Re: [PATCH 03/11] locking, rwsem: introduce basis for down_write_killable

From: Michal Hocko
Date: Wed May 11 2016 - 03:24:07 EST


On Tue 10-05-16 14:38:06, Peter Zijlstra wrote:
> On Tue, May 10, 2016 at 01:53:20PM +0200, Michal Hocko wrote:
> > On Tue 10-05-16 19:43:20, Tetsuo Handa wrote:
> > > I hit "allowing the OOM killer to select the same thread again" problem
> > > ( http://lkml.kernel.org/r/20160408113425.GF29820@xxxxxxxxxxxxxx ), but
> > > I think that there is a bug in down_write_killable() series (at least
> > > "locking, rwsem: introduce basis for down_write_killable" patch).
> > >
> > > Complete log is at http://I-love.SAKURA.ne.jp/tmp/serial-20160510-sem.txt.xz .
> > [...]
> > > 2 threads (PID: 1314 and 1443) are sleeping at rwsem_down_read_failed()
> > > but no thread is sleeping at rwsem_down_write_failed_killable().

## What you need to do
Quote the stretch of the kernel mailing-list reply from "From: Michal Hocko" through "at http://I-love.SAKURA.ne.jp/tmp/serial-20160510-sem.txt.xz ." word for word.

## Dataset excerpts
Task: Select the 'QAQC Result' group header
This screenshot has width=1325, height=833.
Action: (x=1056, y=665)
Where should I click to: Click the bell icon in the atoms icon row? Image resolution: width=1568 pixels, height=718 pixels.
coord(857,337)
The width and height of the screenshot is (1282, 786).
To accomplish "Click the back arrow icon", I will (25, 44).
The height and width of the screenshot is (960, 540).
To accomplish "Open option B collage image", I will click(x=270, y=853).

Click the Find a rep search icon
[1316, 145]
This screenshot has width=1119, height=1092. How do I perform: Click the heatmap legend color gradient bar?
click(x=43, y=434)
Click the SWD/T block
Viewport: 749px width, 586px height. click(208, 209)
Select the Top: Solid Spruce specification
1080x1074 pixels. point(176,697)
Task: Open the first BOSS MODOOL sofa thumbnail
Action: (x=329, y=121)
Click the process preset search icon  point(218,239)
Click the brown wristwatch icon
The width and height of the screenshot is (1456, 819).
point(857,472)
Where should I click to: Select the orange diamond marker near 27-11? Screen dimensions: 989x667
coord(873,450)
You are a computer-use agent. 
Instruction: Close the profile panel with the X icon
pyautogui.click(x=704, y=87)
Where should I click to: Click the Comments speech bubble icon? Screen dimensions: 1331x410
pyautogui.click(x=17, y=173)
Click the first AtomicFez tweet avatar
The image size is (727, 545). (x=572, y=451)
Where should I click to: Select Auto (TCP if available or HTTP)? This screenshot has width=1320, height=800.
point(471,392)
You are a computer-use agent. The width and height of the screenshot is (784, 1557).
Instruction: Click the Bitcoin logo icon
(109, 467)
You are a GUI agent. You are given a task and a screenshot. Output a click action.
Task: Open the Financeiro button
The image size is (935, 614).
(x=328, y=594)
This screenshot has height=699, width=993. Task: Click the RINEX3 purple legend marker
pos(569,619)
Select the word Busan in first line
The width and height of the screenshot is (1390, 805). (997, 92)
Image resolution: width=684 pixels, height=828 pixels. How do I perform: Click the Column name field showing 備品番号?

## Expected answer
From: Michal Hocko
Date: Wed May 11 2016 - 03:24:07 EST


On Tue 10-05-16 14:38:06, Peter Zijlstra wrote:
> On Tue, May 10, 2016 at 01:53:20PM +0200, Michal Hocko wrote:
> > On Tue 10-05-16 19:43:20, Tetsuo Handa wrote:
> > > I hit "allowing the OOM killer to select the same thread again" problem
> > > ( http://lkml.kernel.org/r/20160408113425.GF29820@xxxxxxxxxxxxxx ), but
> > > I think that there is a bug in down_write_killable() series (at least
> > > "locking, rwsem: introduce basis for down_write_killable" patch).
> > >
> > > Complete log is at http://I-love.SAKURA.ne.jp/tmp/serial-20160510-sem.txt.xz .